*Task statement*
Format the material from the line containing "This screenshot has width=180, height=137." up to and including the line containing "tap(172, 495)" as a JSON list of strings, one string per line, leaving out any blank lines.

*Materials provided*
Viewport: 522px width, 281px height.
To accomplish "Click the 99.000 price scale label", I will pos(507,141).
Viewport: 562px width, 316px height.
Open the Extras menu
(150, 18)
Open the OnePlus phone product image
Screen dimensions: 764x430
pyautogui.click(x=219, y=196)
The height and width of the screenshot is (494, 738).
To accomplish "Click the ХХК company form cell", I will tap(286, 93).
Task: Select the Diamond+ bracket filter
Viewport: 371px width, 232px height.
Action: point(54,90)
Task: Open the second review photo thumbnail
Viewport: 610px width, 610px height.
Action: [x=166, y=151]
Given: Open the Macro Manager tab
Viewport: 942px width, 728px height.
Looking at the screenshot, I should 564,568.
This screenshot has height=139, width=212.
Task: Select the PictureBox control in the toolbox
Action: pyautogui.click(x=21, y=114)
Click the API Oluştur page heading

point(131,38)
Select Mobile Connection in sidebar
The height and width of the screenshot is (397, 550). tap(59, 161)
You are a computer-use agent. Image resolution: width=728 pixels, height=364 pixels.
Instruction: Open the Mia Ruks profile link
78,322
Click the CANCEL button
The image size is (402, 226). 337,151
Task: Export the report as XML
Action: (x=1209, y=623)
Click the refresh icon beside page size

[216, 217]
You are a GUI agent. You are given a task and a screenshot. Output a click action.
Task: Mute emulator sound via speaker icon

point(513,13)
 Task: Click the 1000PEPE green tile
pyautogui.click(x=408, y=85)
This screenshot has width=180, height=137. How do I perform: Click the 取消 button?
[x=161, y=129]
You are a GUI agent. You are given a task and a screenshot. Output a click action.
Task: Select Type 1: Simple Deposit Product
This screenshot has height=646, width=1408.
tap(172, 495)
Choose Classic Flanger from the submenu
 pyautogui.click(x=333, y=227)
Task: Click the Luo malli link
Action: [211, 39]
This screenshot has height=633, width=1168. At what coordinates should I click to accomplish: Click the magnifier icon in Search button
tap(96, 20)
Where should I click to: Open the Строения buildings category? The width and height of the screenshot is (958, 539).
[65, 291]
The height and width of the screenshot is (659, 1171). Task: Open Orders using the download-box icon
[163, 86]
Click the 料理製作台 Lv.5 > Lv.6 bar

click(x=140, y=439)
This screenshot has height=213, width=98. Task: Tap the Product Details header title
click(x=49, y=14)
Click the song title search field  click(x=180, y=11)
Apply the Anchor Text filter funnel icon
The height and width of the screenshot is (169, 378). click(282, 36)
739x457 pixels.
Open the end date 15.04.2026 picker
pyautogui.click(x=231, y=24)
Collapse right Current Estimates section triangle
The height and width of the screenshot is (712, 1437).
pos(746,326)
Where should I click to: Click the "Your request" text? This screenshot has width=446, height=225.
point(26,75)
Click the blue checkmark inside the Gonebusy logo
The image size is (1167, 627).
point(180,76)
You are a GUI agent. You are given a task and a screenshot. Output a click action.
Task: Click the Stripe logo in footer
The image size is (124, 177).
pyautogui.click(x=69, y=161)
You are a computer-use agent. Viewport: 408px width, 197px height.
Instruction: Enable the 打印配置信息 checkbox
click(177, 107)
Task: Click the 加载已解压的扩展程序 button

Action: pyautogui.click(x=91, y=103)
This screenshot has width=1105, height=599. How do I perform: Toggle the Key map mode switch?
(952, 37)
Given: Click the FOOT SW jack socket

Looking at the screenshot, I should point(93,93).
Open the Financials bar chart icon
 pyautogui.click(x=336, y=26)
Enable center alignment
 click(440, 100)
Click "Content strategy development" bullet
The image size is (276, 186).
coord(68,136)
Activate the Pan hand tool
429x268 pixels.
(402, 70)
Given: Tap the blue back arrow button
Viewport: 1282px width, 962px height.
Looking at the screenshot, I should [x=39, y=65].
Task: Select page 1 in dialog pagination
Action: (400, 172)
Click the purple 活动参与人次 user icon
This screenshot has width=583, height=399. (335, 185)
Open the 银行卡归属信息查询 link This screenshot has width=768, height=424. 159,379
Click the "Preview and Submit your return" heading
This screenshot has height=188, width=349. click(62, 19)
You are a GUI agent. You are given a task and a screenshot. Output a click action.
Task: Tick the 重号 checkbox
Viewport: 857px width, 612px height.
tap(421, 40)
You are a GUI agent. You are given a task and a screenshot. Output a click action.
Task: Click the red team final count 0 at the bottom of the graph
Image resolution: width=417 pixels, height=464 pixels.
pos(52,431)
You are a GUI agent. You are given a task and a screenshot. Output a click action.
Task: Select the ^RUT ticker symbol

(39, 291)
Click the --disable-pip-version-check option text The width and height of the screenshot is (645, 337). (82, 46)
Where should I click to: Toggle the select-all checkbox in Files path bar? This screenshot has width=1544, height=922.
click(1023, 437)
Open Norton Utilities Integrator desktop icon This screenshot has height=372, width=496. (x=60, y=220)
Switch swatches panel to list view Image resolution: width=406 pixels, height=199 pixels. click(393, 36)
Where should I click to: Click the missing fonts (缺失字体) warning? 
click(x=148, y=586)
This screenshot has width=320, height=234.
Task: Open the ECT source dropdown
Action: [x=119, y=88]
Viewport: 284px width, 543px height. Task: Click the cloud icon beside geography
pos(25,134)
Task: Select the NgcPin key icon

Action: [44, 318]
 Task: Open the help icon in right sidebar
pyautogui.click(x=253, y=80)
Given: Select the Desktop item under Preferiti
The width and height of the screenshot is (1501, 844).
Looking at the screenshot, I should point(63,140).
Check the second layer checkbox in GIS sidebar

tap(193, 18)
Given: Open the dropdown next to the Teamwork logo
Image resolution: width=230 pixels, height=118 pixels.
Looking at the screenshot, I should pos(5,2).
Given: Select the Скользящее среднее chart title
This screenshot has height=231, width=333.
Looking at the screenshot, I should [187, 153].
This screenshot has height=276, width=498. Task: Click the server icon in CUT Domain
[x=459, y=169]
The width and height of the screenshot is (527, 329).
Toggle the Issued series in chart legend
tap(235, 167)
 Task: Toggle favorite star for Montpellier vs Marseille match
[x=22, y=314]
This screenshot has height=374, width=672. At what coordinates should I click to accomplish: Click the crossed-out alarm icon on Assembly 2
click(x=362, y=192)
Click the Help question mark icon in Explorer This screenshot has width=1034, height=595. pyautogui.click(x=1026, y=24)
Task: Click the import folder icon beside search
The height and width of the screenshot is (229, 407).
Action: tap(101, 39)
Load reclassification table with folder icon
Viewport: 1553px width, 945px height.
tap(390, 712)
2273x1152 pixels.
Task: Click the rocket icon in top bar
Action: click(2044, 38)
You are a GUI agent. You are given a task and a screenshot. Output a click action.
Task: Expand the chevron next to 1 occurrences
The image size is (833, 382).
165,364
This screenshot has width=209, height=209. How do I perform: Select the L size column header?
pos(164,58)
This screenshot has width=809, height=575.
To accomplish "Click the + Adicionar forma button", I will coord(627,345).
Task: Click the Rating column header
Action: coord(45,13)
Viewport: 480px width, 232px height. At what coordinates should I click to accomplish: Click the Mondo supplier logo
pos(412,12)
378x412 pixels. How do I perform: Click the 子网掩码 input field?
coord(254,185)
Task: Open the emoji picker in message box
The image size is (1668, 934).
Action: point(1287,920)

*Exercise response*
[
  "This screenshot has width=180, height=137. How do I perform: Click the 取消 button?",
  "[x=161, y=129]",
  "You are a GUI agent. You are given a task and a screenshot. Output a click action.",
  "Task: Select Type 1: Simple Deposit Product",
  "This screenshot has height=646, width=1408.",
  "tap(172, 495)"
]